If this is Ralph Lauren it is their regent metallics. My first though was Benjamin Moore metallic paint, but upon closer examination I can see that it is not. Ralph Lauren Regent Metallic paint is not meant to go on solid. There will be variation when applying. You will not get that smooth metallic finish most people expect to get when using a metallic paint because it is almost impossible unless you are using Modern Masters. Ralph Lauren makes a special roller cover that needs to be used with the metallics. You need to find a RL retailer and buy the special roller. I try to stay away from metallics and other specialty finishes like RL Suede and River Rock. The Candlelight just looks like cheap commercial wallpaper you might find in a bathroom. They are not durable finishes, and crap paint! STAY AWAY! If I HAVE to use a metallic paint I use Modern Masters (very expensive) if the customer is looking for a consistent finish. If they are looking for it to have variations (almost like a crackle look) I stick with BM alkyd metallic.


----------



## Underdog (Mar 9, 2013)

Thanks but I've gotten specialized paints out of my system. I can "just say no" now.



.


----------



## DirtyPainter (Oct 18, 2013)

I was asked to complete a similar task with the RL metallics, in stripes none the less. Never again, what a headache! Tried every four inch nap I could get my hands on, still couldn't get it to lay out uniformed. Tried brushing, same problems. After a full day of a headache losing my mind thinking she was going to hate it, she walks in and LOVED it. I still say it looks like garbage, but she was thrilled and has referred me time and time again. I guess beauty really is in the eye of the beholder. :yes:


----------



## Underdog (Mar 9, 2013)

DirtyPainter said:


> I guess beauty really is in the eye of the beholder. :yes:


I think we see the trees instead of the forest because we are so tuned in to detail. Some wallpapers I hang, I cringe as I leave and they are thrilled.
(Not because I'm leaving)


----------



## HJ61 (Nov 14, 2011)

When I have worked with metallics it's always modern masters. And I do a prime coat under tinted gray to help things along. Rolled first coat, then did a brushed crosshatch finish. I'll try to find a pic to post.


----------



## daArch (Mar 15, 2008)

Underdog said:


> I think we see the trees instead of the forest because we are so tuned in to detail. Some wallpapers I hang, I cringe as I leave and they are thrilled.
> (Not because I'm leaving)


How do you get them to be thrilled about the paper and not your leaving? I need to learn that trick. :whistling2: 

But seriously, I hear you. I had this FSC last summer (FSC= F-ing Schumacher Crap). It was an untrimmed pulp (although listed as a non-woven) blue undefined pattern. NO WAY I could get the pattern to match at the seams - and I tried EVERYTHING. 
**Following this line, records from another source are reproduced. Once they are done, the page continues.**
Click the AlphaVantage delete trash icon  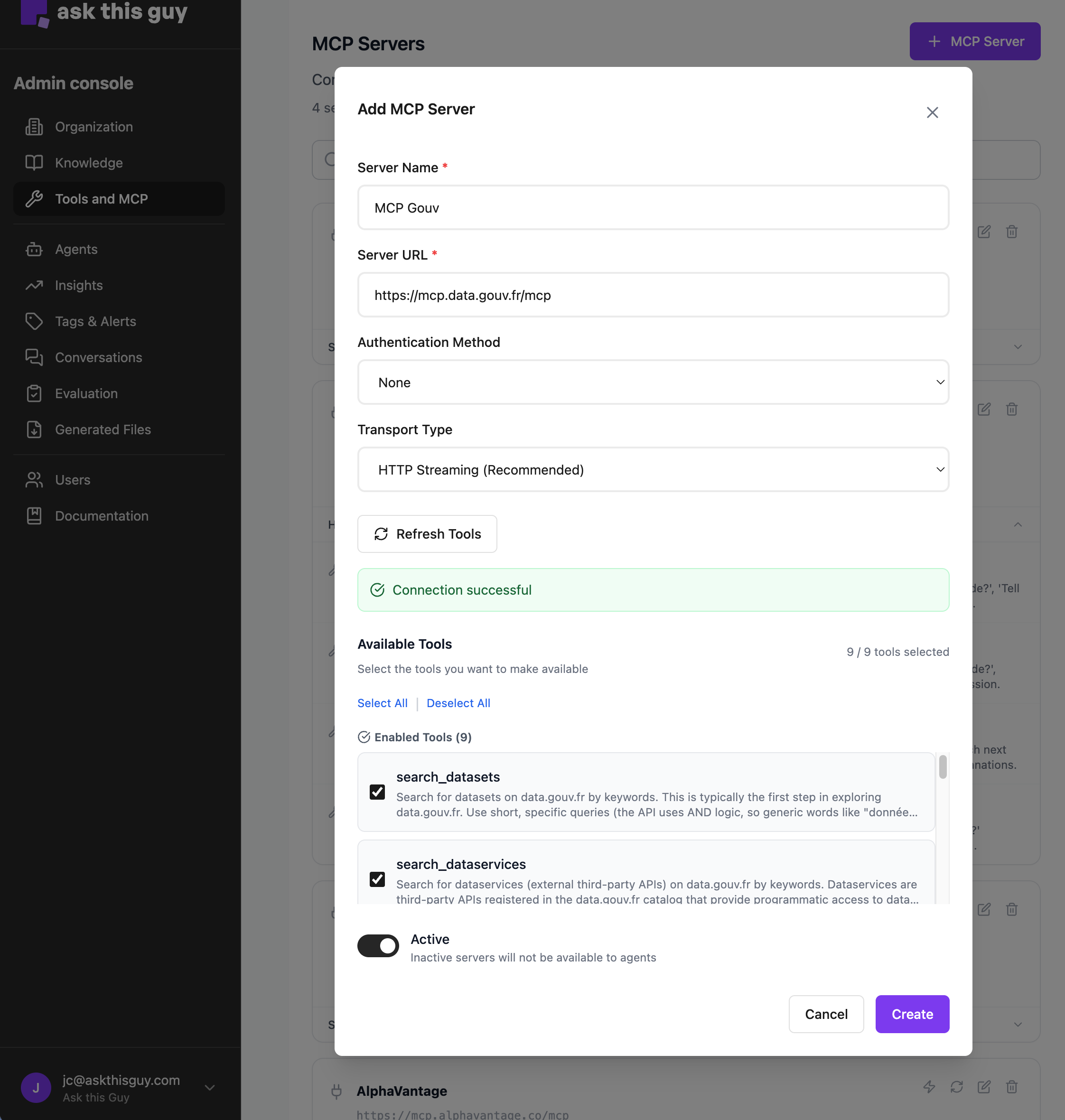(x=1012, y=1087)
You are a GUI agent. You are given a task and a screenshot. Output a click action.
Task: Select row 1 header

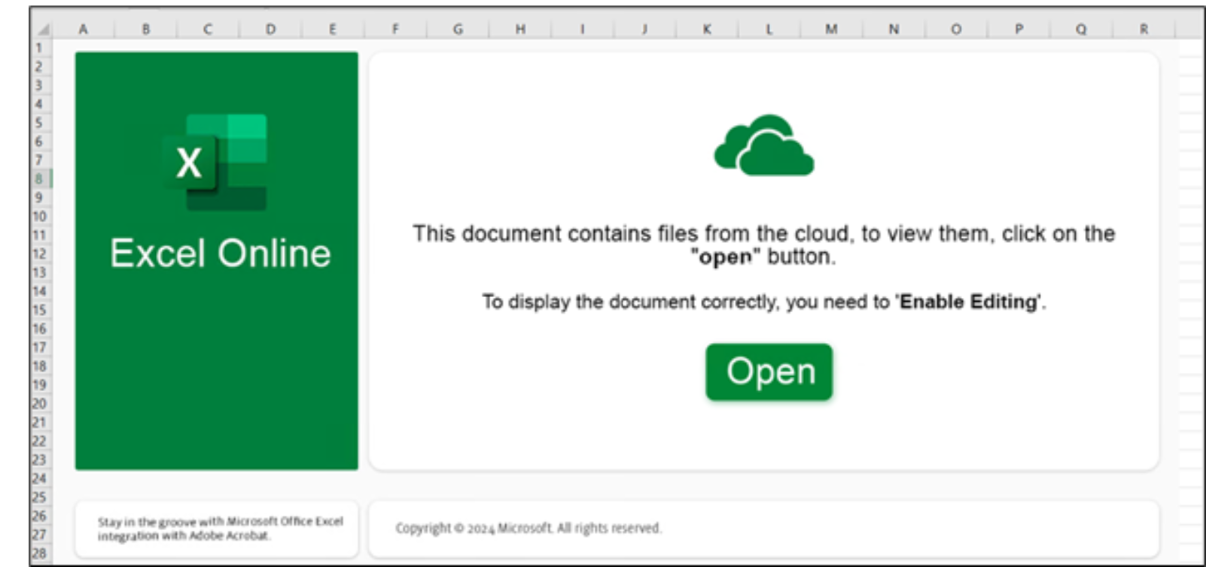[41, 47]
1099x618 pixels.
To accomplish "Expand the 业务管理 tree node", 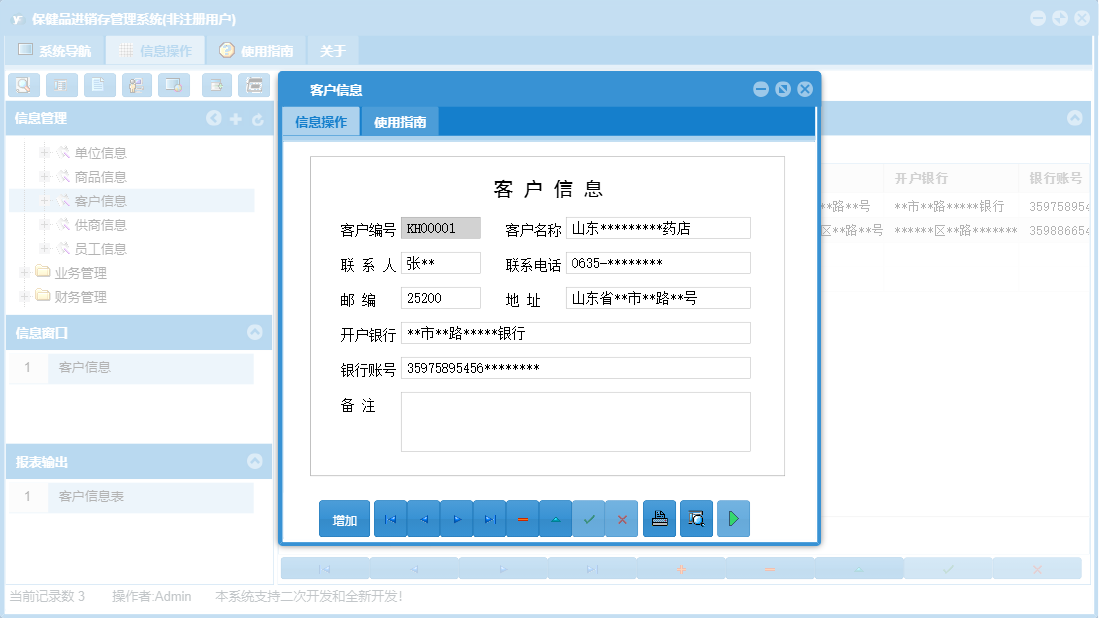I will coord(24,272).
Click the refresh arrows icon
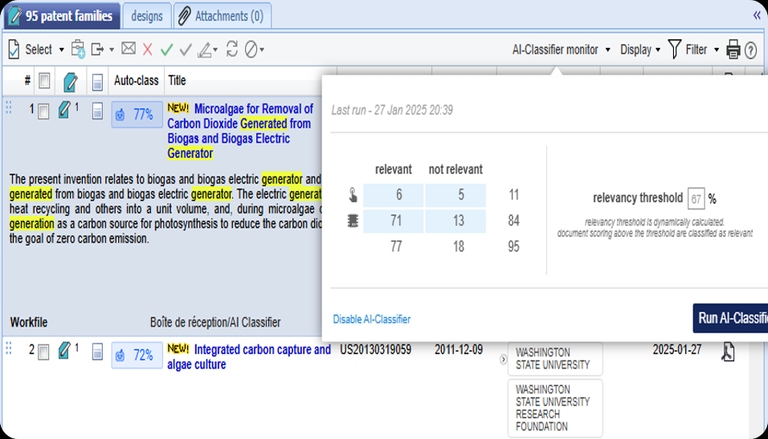Screen dimensions: 768x439 click(232, 49)
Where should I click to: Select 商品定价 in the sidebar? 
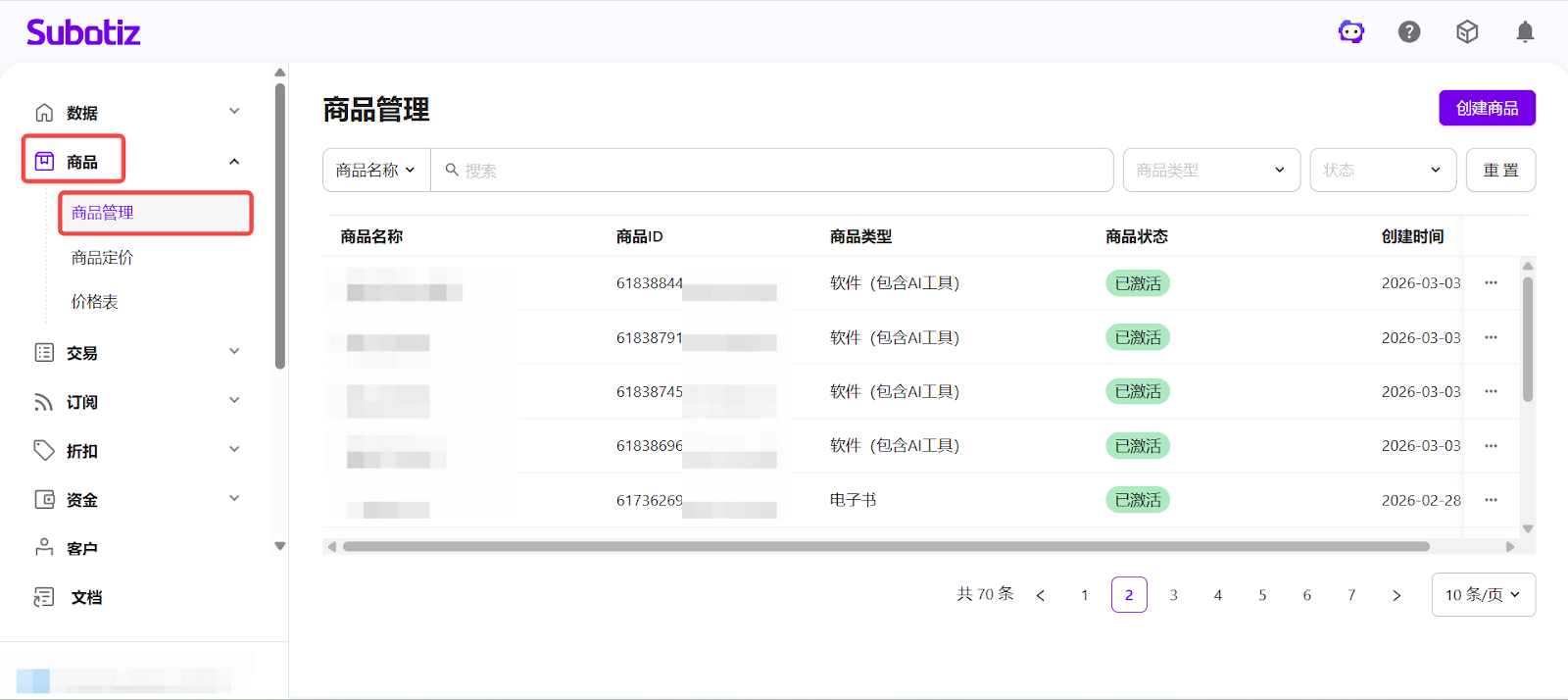[x=103, y=258]
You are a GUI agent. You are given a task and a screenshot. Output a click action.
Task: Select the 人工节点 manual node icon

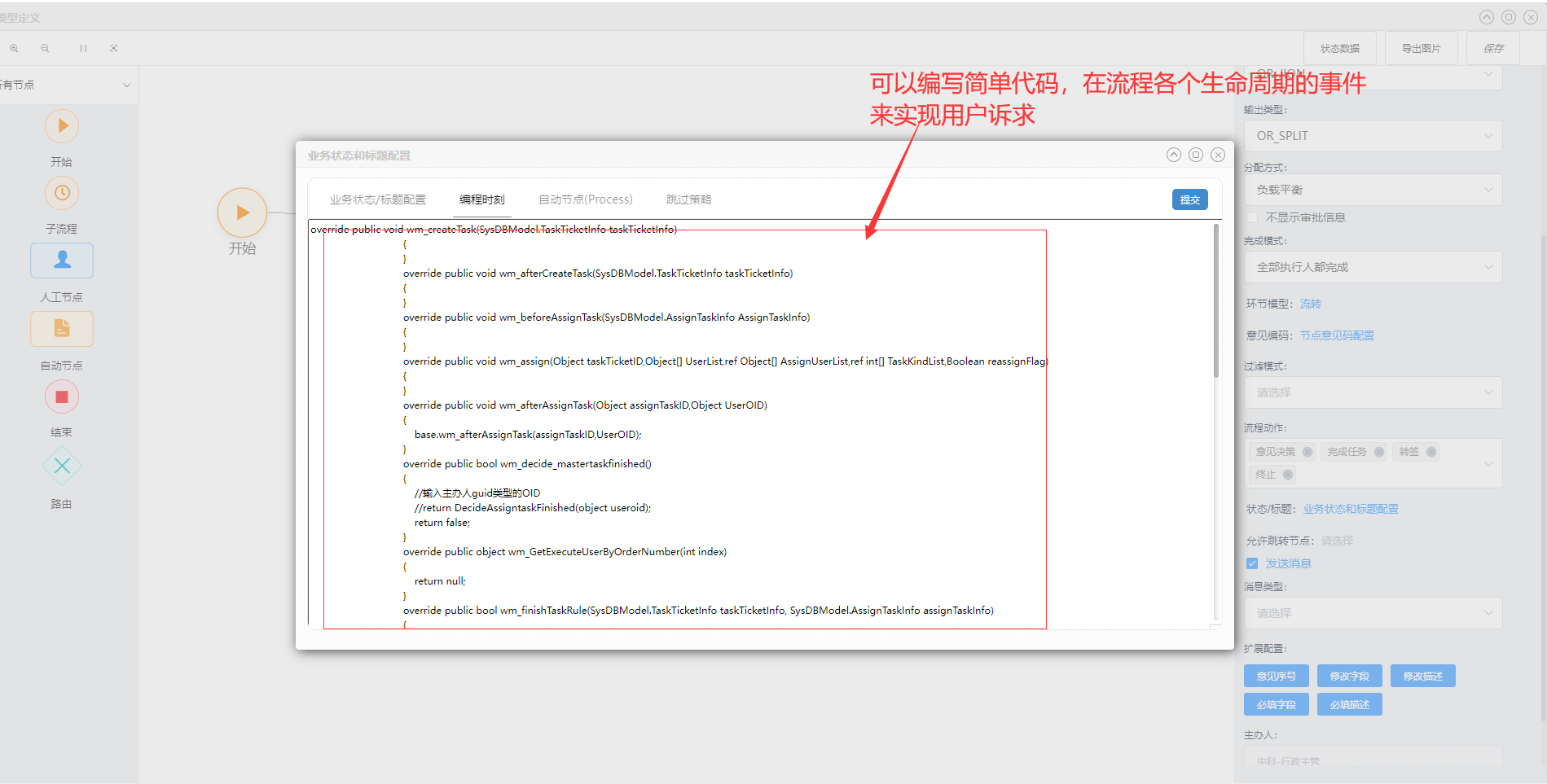point(62,261)
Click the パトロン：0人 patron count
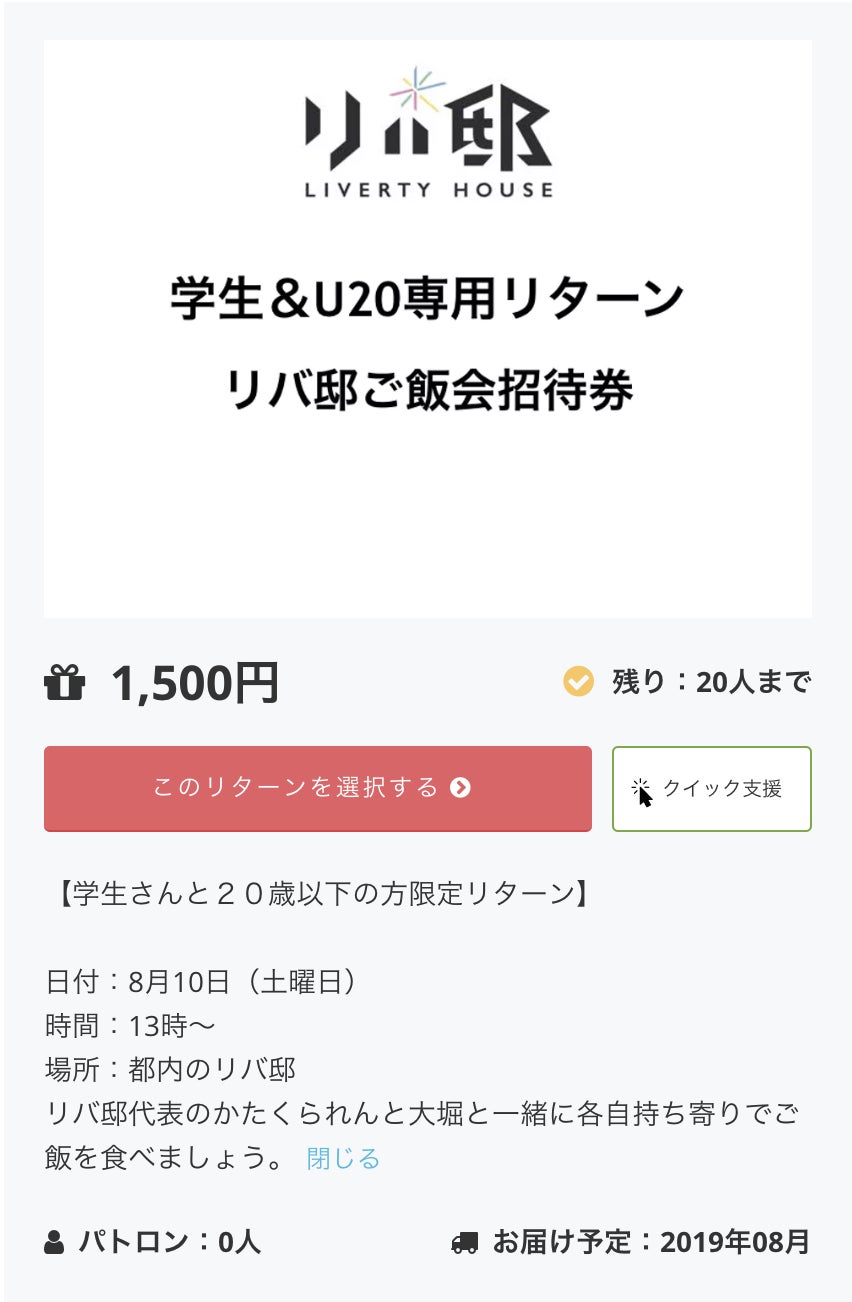 [169, 1242]
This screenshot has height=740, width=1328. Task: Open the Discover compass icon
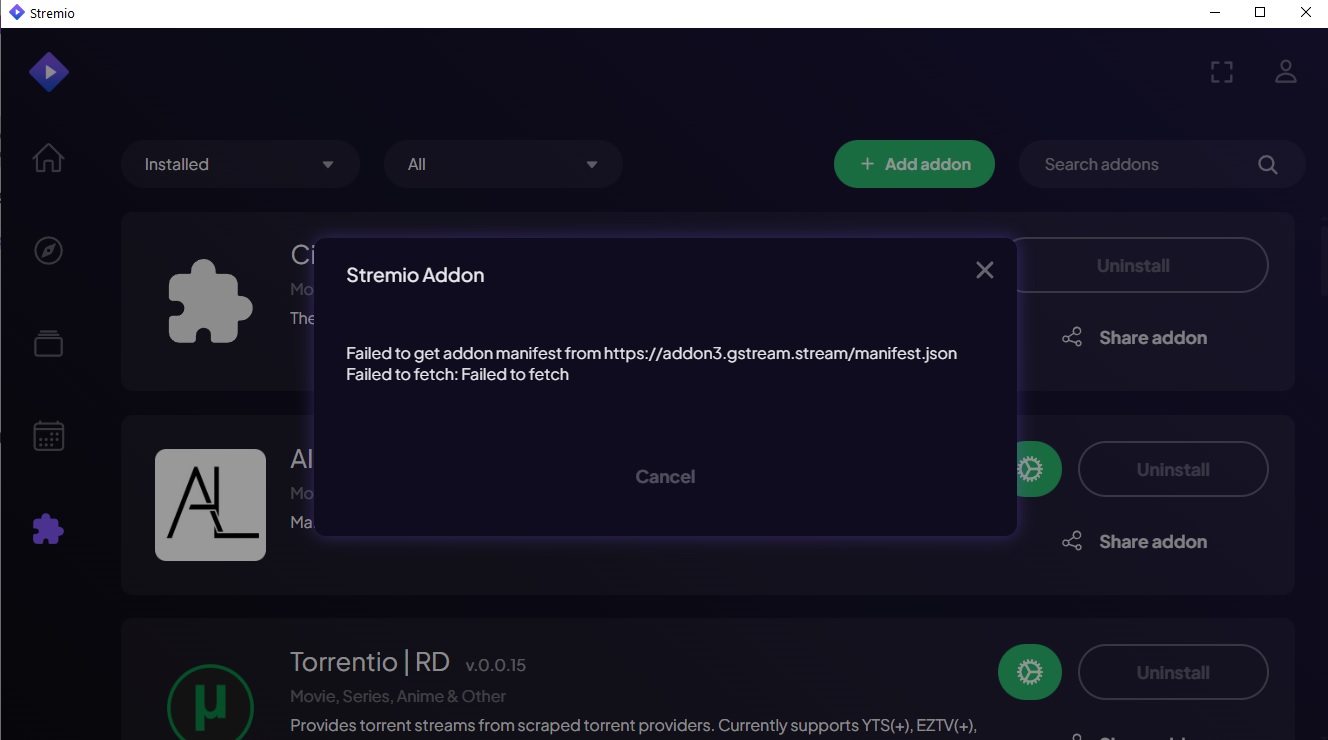click(x=48, y=250)
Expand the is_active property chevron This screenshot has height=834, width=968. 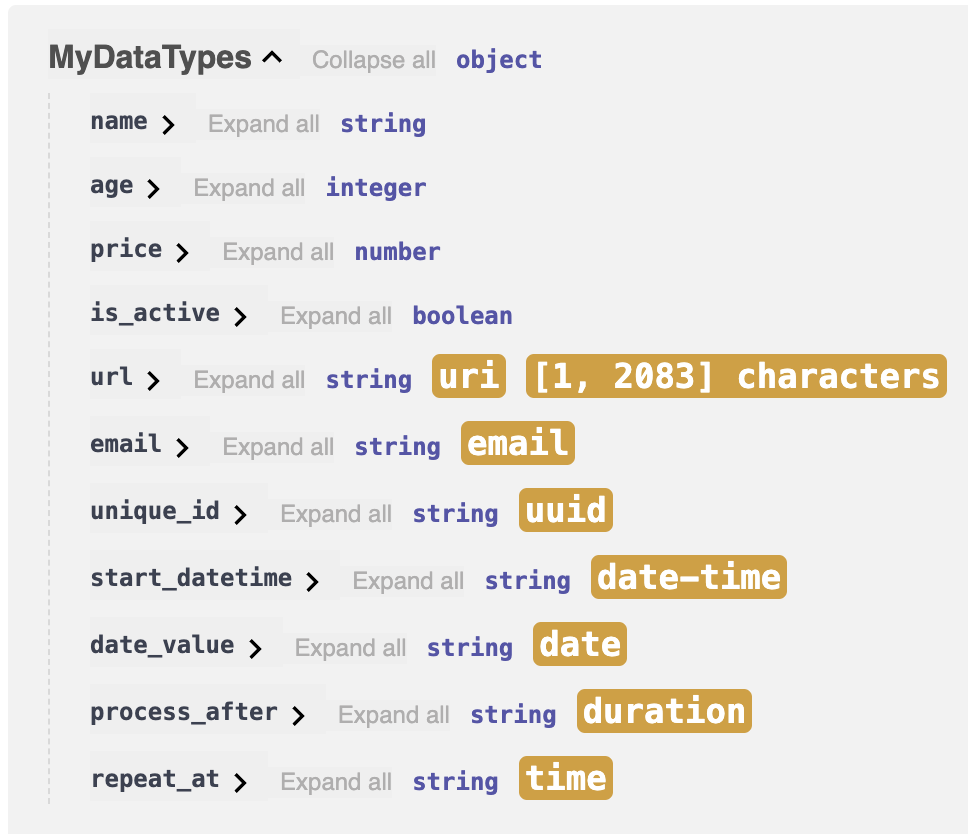tap(240, 317)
I told the Project Supervisor, she said "Hang it, client not picky" and the client DID love it.


----------



## Masterpiece (Feb 26, 2008)

DeanV said:


> I would try back rolling from ceiling to floor after you apply it to a section.
> 
> PWG (ProWallGuy) is a member and moderator here.


Same suggestion here...I've worked with Modern Masters in the past and it takes some skilled rolling or spraying. Tiny cut in, rolling across the top sideways to stipple as much as possible, then rolling top to bottom one direction (ie top to bottom across the entire surface). At least that's what I've found to be effective though I'd rather work with non metallics any day or faux glazes.

Finicky stuff to be sure...


----------



## aaron61 (Apr 29, 2007)

Hmmm.Isn't this forum for pros?? Probably should be directed to DIY


----------



## Underdog (Mar 9, 2013)

aaron61 said:


> Hmmm.Isn't this forum for pros?? Probably should be directed to DIY


I guess they interacted with me as a courtesy because of my status as a professional paperhanger and that I would have gotten paid for it had I been able to complete the job.

Plus on my "about me" I list painting on the side. I've done lots of small paint jobs just never metallic.

But way to stay on your toes.


----------



## aaron61 (Apr 29, 2007)

Ooops. My bad. Missed the paper hanger part


----------



## Underdog (Mar 9, 2013)

aaron61 said:


> Ooops. My bad. Missed the paper hanger part


Ha ha... No problem. I really respect, read that envy, the skill and information you guys have.
I'd keep it closer to the vest than you guys do, you're a generous lot.


----------